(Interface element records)
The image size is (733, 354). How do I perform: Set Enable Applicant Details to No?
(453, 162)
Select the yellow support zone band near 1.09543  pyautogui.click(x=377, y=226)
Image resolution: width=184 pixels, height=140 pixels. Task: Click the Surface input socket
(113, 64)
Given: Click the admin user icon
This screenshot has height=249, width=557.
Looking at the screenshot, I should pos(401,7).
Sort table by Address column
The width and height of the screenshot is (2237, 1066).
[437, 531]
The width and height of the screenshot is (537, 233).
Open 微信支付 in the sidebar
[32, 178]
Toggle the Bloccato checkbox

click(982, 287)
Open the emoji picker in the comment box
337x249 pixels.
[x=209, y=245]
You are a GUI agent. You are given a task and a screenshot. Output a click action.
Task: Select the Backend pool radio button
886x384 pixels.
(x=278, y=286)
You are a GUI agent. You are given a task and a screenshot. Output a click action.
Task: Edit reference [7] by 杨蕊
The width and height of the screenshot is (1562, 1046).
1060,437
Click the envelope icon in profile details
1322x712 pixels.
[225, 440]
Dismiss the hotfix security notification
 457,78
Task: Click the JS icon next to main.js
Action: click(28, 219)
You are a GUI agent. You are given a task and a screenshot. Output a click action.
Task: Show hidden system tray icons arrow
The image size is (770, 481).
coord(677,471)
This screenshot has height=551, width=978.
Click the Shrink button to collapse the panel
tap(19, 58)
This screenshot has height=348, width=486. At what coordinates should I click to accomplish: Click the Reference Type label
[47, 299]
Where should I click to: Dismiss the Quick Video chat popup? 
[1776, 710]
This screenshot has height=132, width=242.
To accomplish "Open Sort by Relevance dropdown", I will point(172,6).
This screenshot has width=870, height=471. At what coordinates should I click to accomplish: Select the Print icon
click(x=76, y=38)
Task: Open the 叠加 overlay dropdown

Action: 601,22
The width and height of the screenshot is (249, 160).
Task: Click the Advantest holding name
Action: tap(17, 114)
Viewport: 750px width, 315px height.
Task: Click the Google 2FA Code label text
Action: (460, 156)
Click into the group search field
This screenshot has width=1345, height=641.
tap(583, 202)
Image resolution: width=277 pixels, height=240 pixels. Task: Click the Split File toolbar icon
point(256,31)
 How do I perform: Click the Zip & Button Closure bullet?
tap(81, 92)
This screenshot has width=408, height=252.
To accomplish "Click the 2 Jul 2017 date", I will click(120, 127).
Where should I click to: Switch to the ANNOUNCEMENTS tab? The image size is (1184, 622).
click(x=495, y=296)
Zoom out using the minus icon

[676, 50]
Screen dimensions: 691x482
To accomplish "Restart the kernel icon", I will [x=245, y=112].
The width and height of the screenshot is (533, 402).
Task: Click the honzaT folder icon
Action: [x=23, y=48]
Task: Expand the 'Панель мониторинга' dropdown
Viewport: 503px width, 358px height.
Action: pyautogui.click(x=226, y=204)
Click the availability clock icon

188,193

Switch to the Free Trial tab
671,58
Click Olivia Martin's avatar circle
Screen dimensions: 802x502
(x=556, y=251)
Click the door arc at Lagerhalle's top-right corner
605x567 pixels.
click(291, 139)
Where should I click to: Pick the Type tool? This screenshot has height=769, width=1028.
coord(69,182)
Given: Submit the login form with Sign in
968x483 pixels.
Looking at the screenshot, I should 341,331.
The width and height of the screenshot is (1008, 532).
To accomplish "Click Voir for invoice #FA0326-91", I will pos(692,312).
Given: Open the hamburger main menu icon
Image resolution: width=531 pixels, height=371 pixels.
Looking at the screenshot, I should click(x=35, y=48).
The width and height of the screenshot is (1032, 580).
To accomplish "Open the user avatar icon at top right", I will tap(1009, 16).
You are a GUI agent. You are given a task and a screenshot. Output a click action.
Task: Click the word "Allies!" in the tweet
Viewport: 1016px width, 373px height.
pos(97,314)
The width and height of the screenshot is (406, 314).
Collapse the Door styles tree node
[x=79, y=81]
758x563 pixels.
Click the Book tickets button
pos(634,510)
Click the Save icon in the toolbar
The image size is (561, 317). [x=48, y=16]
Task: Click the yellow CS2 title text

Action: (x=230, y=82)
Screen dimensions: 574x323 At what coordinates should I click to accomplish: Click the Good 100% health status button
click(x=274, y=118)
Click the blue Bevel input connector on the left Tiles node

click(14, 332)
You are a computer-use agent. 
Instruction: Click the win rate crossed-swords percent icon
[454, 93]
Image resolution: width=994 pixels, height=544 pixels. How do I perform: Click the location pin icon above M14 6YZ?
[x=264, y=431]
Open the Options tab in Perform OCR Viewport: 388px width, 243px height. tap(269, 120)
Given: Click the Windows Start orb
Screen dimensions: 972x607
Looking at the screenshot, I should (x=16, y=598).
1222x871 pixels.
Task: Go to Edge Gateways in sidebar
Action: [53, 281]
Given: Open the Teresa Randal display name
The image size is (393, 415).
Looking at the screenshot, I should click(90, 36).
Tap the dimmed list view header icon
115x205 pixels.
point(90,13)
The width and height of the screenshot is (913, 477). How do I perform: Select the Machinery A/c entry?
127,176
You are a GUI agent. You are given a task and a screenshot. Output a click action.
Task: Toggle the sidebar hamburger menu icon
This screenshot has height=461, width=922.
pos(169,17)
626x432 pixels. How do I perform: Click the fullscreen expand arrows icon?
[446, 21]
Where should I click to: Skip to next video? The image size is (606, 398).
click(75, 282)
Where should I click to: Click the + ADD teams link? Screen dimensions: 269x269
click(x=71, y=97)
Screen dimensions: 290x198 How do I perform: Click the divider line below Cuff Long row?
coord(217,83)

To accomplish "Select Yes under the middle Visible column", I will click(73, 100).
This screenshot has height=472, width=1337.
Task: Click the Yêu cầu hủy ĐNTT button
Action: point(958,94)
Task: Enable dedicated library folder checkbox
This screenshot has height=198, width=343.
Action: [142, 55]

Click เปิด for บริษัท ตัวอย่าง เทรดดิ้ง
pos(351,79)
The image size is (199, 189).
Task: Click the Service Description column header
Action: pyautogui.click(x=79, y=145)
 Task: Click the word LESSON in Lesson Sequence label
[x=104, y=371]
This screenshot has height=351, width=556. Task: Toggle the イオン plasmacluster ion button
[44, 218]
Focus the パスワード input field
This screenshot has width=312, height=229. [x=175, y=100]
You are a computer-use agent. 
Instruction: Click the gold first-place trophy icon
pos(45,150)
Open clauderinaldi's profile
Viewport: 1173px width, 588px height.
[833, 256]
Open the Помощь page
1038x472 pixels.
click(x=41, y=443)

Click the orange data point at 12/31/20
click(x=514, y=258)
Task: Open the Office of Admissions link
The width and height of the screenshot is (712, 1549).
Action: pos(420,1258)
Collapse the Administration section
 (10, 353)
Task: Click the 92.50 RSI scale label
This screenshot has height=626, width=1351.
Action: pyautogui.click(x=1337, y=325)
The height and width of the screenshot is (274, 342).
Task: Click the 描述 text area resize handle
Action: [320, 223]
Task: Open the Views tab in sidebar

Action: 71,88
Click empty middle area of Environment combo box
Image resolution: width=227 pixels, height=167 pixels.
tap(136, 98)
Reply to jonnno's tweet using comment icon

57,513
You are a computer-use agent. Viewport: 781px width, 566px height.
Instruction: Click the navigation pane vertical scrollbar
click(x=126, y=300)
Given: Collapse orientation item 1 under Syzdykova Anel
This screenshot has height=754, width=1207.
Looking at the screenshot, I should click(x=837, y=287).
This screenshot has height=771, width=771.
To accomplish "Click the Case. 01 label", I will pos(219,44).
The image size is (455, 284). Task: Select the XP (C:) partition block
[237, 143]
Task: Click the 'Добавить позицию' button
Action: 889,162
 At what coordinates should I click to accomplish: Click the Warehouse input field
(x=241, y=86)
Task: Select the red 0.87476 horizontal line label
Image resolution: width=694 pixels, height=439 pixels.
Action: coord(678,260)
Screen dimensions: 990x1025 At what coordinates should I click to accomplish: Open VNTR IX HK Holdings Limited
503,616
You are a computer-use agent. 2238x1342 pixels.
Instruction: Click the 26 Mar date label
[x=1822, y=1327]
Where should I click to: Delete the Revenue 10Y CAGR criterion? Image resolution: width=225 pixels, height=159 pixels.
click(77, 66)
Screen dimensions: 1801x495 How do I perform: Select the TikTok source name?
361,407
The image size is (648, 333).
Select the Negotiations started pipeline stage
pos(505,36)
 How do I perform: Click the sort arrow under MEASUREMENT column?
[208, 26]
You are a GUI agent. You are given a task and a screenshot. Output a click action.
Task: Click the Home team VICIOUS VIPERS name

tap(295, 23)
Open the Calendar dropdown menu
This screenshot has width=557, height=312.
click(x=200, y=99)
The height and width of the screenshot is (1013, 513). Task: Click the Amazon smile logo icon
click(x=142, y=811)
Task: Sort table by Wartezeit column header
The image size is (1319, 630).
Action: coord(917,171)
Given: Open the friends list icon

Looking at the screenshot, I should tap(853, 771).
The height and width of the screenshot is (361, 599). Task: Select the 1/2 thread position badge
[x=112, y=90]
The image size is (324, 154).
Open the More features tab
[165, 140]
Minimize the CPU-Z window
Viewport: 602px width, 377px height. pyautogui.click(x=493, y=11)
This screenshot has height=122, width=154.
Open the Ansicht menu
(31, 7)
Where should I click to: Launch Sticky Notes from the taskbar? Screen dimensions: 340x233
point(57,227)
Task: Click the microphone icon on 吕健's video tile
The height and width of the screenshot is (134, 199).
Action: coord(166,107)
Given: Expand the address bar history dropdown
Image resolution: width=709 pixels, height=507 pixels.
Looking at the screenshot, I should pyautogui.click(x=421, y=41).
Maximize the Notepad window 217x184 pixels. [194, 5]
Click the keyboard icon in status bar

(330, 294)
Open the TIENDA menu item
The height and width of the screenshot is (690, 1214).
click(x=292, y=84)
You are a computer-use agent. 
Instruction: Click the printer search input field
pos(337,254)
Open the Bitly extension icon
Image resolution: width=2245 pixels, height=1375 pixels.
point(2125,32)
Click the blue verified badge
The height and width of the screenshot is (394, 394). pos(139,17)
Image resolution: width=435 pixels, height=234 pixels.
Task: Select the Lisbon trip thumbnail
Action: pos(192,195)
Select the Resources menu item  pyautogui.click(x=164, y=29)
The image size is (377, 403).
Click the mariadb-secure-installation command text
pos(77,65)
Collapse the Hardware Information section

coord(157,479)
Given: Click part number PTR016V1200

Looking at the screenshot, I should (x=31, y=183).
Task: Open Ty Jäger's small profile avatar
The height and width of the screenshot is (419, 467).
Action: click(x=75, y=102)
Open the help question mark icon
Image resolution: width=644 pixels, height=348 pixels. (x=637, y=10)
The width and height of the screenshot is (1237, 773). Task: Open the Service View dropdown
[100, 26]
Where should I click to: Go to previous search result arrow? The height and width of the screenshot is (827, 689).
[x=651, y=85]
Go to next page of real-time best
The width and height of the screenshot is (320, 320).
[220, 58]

### GIVEN TASK
Could you write out again every line of the listing above, from the line containing "Task: Open the Office of Admissions link" down to the line containing "Action: [320, 223]", with both of those lines included?

### FULL SOLUTION
Task: Open the Office of Admissions link
The width and height of the screenshot is (712, 1549).
Action: pos(420,1258)
Collapse the Administration section
 (10, 353)
Task: Click the 92.50 RSI scale label
This screenshot has height=626, width=1351.
Action: pyautogui.click(x=1337, y=325)
The height and width of the screenshot is (274, 342).
Task: Click the 描述 text area resize handle
Action: [320, 223]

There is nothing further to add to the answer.